We present a general framework for debugging systems of correlated SQL views. The debugger locates an erroneous view by navigating a suitable computation tree. This tree contains the computed answer associated with every intermediate relation, asking the user whether this answer is expected or not. The correctness and completeness of the technique is proven formally, using a general definition of SQL operational semantics. The theoretical ideas have been implemented in an available tool which includes the possibility of employing trusted specifications for reducing the number of questions asked to the user.

A New Proposal for Debugging Datalog Programs

In this paper, we propose to apply declarative debugging to Datalog programs. Our approach relies on program semantics rather than on the computation mechanism. The debugging process starts when the user detects an unexpected answer. By asking questions about the intended semantics, the debugger looks for incorrect program relations. While usual declarative debuggers for other languages are based on computation trees, we show that graphs are more convenient structures for representing Datalog computations. The theoretical framework is complemented by the implementation of a debugger for the deductive database system DES, a publicly available open-source project.

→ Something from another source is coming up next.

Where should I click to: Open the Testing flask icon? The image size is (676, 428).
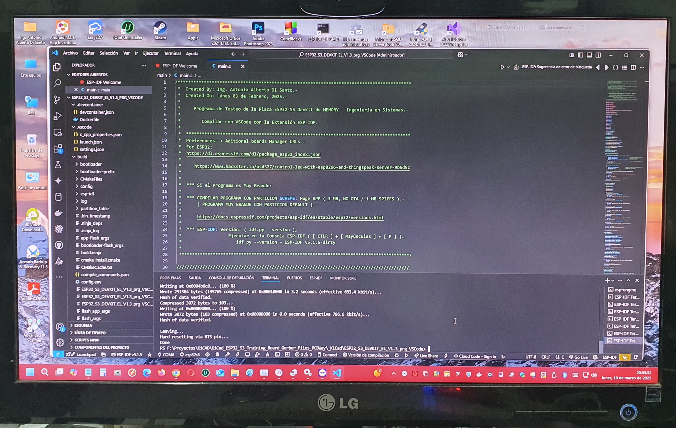(x=58, y=165)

Implementing Dynamic-Cut in TOY

This paper presents the integration of the optimization known as dynamic cut within the functional-logic system TOY. The implementation automatically detects deterministic functions at compile time, and includes in the generated code the test for detecting at run-time the computations that can actually be pruned. The outcome is a much better performance when executing deterministic functions including either or-branches in their definitional trees or extra variables in their conditions, with no serious overhead in the rest of the computations. The paper also proves the correctness of the criterion used for detecting deterministic functions w.r.t. the semantic calculus CRWL.

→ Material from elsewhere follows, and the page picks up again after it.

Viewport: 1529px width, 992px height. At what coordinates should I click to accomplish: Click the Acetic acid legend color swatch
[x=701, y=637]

Debugging of wrong and missing answers for datalog programs with constraint handling rules

This paper presents a proposal for debugging deductive database programs. Although inspired in the logic programming paradigm, these programs have the particularity of involving large sets of data. In this context, debugging tools employed usually in logic programs, such as traditional trace debuggers, become impractical. Our technique is based on the principles of algorithmic debugging but adapted to the particularities of the deductive database query language Datalog. The debugging process starts when the user detects an initial erroneous result. Then, the debugger asks questions about the validity/nonvalidity of some intermediate results until a bug is located. The debugger allows the user to report the existence of wrong or missing answers. This information is employed for simplifying the following questions using different forms of slicing. During the debugging process the information provided by the user or inferred by the debugger is stored in the form of constraints in a CHR program that combines all the data in order to detect the source of the error as soon as possible. The debugger has been implemented as part of the Datalog system DES.

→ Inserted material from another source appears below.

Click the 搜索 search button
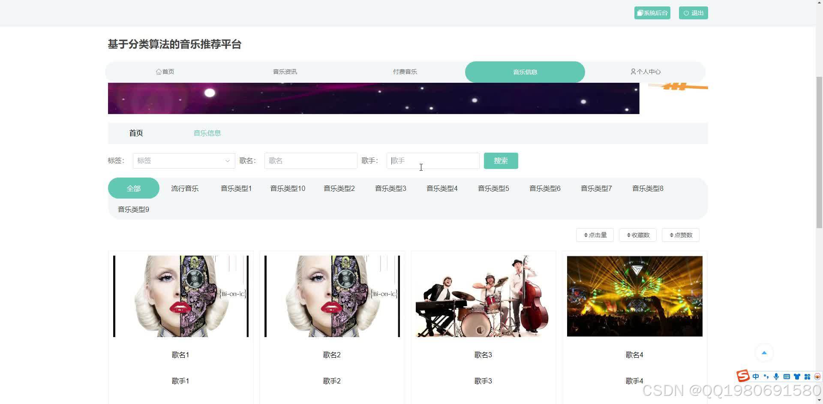This screenshot has height=404, width=823. 501,160
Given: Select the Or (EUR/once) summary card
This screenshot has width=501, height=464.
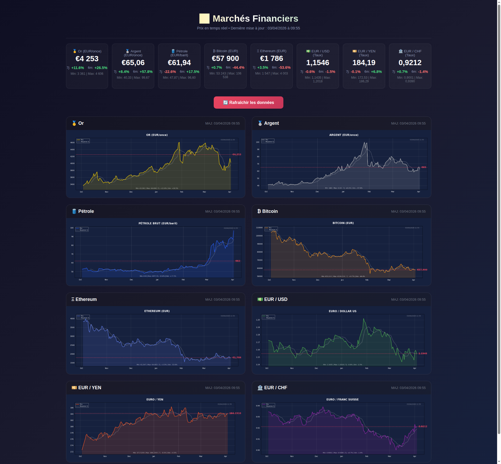Looking at the screenshot, I should (x=87, y=66).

XPath Query Processing in a Functional-Logic Language

XPath is a well-known query language for finding and extracting information from XML documents. This paper shows how the characteristics of this domain-specific language fits very well into the functional-logic paradigm. The proposed framework allows the user to write XPath-like queries as first-class citizens of the functional-logic language TOY, using higher-order combinators for constructing the queries and non-determinism in order to obtain the different answers that XPath queries can return. The result is a very good example of cross-fertilization of two different areas. In the case of TOY, the users can now integrate XML queries in their programs without using any external library or ad hoc interface. In the case of XPath, the use of higher-order patterns allow us to define functions for easily processing the queries. In particular, the paper shows how to trace and debug erroneous queries, and how to detect that a query is a refinement of another query, which can be useful for improving the efficiency of query processing.